Adapting the Checklist to Your Stakes
The checklist is a maximum, not a mandate. Trim it deliberately, never by neglect.
- Internal, low-stakes tool: Specification, Inputs, and Measurement. Skip most of Actions if nothing consequential can happen.
- Customer-facing, no real actions: Add Outputs in full and the logging item from Operations. Confident fabrication is now a reputational risk.
- Customer-facing with consequential actions: Every item, no exceptions. This is the configuration the checklist was designed for.
The wrong way to shorten the list is to drop items you find tedious; the right way is to drop items whose failure mode genuinely cannot occur in your system. If you are unsure whether a failure mode applies, assume it does, because the cost of an unnecessary control is minutes while the cost of a missing one is an incident.

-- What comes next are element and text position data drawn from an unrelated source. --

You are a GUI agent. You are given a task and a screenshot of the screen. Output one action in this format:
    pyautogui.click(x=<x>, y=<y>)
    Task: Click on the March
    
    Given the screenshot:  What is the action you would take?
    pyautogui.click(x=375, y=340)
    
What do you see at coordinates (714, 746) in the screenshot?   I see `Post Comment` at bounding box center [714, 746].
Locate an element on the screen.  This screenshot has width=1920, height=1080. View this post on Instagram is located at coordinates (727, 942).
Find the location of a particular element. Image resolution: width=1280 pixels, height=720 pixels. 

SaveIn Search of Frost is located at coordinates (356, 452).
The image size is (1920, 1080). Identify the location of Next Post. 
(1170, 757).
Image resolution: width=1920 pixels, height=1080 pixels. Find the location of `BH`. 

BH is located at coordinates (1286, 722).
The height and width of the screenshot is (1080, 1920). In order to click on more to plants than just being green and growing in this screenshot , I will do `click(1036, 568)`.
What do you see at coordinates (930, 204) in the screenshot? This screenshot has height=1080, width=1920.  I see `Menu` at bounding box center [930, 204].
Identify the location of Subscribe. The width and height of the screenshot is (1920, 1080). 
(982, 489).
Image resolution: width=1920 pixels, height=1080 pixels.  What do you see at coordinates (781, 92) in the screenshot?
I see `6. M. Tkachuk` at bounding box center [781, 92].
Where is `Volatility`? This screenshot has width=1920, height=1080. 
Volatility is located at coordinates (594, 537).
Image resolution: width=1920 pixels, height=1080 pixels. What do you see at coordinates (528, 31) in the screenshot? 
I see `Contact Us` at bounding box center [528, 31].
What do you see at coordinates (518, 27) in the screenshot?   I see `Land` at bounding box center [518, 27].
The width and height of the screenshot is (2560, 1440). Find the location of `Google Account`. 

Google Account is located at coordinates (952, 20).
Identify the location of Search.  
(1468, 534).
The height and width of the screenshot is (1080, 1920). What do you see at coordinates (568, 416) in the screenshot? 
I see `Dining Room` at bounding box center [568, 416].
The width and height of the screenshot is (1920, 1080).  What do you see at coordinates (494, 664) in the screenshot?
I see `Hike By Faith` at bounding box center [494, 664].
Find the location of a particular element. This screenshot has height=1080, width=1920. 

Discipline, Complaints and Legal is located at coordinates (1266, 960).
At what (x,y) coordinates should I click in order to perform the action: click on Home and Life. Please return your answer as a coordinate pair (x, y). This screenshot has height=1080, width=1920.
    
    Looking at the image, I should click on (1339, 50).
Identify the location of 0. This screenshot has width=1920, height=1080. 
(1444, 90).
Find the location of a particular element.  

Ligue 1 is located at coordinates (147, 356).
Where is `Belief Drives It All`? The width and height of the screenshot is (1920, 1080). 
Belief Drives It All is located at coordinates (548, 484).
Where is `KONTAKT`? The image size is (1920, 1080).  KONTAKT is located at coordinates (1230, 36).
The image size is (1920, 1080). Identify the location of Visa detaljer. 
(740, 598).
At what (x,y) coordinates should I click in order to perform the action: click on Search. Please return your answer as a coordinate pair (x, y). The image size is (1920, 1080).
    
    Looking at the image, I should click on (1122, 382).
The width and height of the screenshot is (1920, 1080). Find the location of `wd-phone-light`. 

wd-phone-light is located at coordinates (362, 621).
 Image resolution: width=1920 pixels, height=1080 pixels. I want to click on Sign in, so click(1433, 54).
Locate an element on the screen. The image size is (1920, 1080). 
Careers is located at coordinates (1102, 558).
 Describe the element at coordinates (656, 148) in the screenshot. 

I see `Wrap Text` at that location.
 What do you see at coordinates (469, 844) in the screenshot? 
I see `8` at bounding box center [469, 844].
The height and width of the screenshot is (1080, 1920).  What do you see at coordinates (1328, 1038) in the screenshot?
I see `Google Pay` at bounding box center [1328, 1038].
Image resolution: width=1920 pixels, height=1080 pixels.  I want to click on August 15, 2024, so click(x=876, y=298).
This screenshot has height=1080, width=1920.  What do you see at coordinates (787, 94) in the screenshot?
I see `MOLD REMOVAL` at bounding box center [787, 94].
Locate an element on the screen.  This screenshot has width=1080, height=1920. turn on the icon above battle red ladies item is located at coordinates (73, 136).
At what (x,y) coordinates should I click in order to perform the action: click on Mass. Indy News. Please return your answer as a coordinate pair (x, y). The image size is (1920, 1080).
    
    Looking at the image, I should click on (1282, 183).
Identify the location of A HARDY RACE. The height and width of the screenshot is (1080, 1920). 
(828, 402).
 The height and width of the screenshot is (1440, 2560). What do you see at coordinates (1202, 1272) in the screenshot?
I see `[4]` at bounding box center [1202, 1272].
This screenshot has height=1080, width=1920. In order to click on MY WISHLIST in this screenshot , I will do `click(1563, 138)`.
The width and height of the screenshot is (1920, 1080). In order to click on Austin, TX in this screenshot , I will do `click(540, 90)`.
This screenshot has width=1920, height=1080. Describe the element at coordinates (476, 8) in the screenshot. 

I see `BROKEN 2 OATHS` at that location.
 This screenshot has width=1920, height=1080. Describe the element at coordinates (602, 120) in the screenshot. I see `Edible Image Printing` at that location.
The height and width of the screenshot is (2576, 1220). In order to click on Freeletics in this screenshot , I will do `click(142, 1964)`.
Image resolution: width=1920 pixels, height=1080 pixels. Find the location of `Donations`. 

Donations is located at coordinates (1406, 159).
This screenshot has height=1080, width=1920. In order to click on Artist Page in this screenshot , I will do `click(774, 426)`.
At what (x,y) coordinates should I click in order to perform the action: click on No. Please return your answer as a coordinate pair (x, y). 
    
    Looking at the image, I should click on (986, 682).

One more adaptation note: as your system matures, the checklist should grow, not shrink. Every real incident and every red-team finding becomes a new line item or a new eval case. A checklist that looks identical a year after launch is a checklist nobody has been learning from. Treat it as a living document that accumulates the specific lessons your deployment has taught you, layered on top of these universal items.
How to Use This Checklist
Run the full list before launch. After launch, the Inputs, Outputs, and Measurement sections re-run on every change; Operations runs on its schedule; Specification gets reviewed when the product shifts. Treat an unchecked box on a high-stakes system as a blocker, not a note for later. Pair this with our framework for the reasoning that tells you which items a novel deployment needs.
Frequently Asked Questions
Can I skip sections for an internal tool?
Yes. For a low-stakes internal tool, the Specification, Inputs, and Measurement sections give you most of the protection. The Actions section matters only if the tool can take consequential actions. Scale the checklist to the stakes.
Which section should I never skip?
Measurement. Without an evaluation set, every other item becomes unverifiable, and you have no way to know whether a change made things better or worse. It is the cheapest section to start and the most expensive to lack.
How often should I actually re-run this?
Inputs, Outputs, and Measurement on every change that touches the model, prompt, or config. Operations on a fixed schedule. The full list before any launch. The point is that safety is maintained, not certified once.
What if I do not have time for all of it?
Do the privilege wall, instruction-data separation, and a small eval set first. Those three address the most dangerous and most common failures. The rest reduces risk further but is lower priority under time pressure.
Key Takeaways
- Write a concrete "must never" list before building; it is the spec everything tests against.
- Separate untrusted input from instructions and validate all output in code.
- Route consequential actions through a deterministic privilege wall with least privilege.
- An evaluation set that gates every change is the section teams skip and need most.
- Log, red-team on a schedule, and review the spec so safety stays a maintained property.